Friday, January 24, 2014

Why do we need your speech data

Our several year experience in speech technology research and business shows often clash between:
Speech technology provider: "Give us some of your speech data for testing purposes please."
and
Customer: "No way! Our speech data is our private and secret property."

So let discuss several WHYs.

Why the speech technology provider wants the customer's data?

The speech technologies are very complex and sensitive to match between model and the data. This is common problem in the whole field of machine learning. Once you feed the classifier with "already seen" data, everything goes well. Accuracy of such algorithm is great.
The problem occurs when you put an unseen data into the algorithm - data which was not seen during training and developing. It is like, people living in US understands English because it is their already seen data, but does not understand Japanese because it is their unseen data during the training phase (childhood).

Lets go back to speech. Speech technologies are sensitive to the seen/unseen data problem. Of course we have lots of techniques to overcome the problem and to minimize the accuracy drawback, but still the problem exists. An example can be the problem with microphone distance and recording channel discussed in previous post.

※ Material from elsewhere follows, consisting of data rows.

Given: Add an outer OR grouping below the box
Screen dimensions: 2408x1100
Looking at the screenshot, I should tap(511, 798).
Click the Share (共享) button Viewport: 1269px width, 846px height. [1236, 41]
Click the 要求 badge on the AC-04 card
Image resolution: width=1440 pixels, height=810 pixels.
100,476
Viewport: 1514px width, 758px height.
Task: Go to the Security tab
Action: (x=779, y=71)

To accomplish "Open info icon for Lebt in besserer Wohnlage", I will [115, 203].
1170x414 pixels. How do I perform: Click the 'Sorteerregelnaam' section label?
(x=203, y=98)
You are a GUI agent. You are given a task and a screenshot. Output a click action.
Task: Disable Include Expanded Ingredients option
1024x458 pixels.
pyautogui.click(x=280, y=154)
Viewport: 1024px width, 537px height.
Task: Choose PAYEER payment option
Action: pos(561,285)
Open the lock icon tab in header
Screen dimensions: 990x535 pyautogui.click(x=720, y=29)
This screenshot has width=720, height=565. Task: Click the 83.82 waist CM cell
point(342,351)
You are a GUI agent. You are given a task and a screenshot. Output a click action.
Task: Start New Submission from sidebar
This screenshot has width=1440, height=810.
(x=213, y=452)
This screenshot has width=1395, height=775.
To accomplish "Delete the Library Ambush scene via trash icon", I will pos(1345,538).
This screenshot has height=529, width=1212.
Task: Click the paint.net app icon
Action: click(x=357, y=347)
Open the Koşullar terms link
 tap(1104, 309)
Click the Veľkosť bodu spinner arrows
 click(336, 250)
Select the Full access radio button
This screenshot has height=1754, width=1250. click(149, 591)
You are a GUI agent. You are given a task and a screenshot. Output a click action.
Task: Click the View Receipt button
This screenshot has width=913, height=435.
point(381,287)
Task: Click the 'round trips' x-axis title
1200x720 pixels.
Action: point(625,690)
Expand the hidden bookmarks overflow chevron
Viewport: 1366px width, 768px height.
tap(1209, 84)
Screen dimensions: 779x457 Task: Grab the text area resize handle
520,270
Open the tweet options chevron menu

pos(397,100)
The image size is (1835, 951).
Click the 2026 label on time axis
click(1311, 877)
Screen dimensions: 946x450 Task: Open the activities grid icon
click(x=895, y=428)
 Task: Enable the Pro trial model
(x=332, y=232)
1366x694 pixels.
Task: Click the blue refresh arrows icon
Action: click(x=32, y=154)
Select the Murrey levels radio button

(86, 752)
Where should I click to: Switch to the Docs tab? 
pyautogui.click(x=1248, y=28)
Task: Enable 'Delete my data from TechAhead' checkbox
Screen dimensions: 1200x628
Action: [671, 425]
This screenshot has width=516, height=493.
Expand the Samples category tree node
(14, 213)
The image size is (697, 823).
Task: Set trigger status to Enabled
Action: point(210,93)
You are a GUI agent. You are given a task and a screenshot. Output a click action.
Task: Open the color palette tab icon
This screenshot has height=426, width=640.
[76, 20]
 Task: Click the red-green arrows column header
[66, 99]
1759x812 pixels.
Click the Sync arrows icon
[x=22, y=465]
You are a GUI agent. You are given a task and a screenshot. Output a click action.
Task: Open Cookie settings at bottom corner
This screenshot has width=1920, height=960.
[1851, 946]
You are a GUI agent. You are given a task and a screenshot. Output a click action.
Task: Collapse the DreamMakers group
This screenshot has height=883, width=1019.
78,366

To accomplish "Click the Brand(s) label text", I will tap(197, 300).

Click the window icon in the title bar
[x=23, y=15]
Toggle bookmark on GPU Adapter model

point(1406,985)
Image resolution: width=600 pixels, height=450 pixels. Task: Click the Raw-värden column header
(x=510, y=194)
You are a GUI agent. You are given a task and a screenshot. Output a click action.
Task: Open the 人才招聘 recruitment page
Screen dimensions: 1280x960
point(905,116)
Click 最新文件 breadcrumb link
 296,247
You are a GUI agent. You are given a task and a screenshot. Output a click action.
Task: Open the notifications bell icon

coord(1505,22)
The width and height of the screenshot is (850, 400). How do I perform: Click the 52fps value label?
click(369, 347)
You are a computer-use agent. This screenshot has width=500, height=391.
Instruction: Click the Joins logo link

So to provide the best possible service for the customer, good speech technology provider wants to be sure, the technology works the best way it can on the customer's data. But how to test it if the provider has no data?

He can ask the customer to describe in detail the recording setup, scenario, room, type of speech, type of speaking people, what is the next processing step, and so on. Then the provider guesses the accuracy deterioration and hopes he is right.
Once the customer orders the technology and tests it, one of following case occurs:
  • Everything works well - means the accuracy is close to the guess.
  • Something is wrong - means the accuracy is worse than the guess.
In "Something is wrong" case usually several negotiation/development iterations starts where the provider tries to improve the accuracy.

Please note, that "Everything works well" case does not necessarily mean that the customer achieves the best accuracy. The provider could undershoot his estimation and the customer is loosing accuracy without knowing it!

The second and better option is, that the provider asks the customer for some data for testing (several hours is OK) - the target data in the ideal case. If he gets it, he tests the algorithms and reports the customer about expecting accuracy and also about some room for improvement (using unsupervised adaptation).

The third and the best option is, that the provider gets not only the test data but also much more data for adaptation. The provider can adapt the technology on the target data and provide speech technology with the best possible accuracy for the customer (according to the amount of provided data).

Why the customer does not want to provide their data?

Well, there are usually two cases: the customer does not have the data (yet), or the data is private.

For the "does not have the data yet" case, the estimation is the best you can get from the provider.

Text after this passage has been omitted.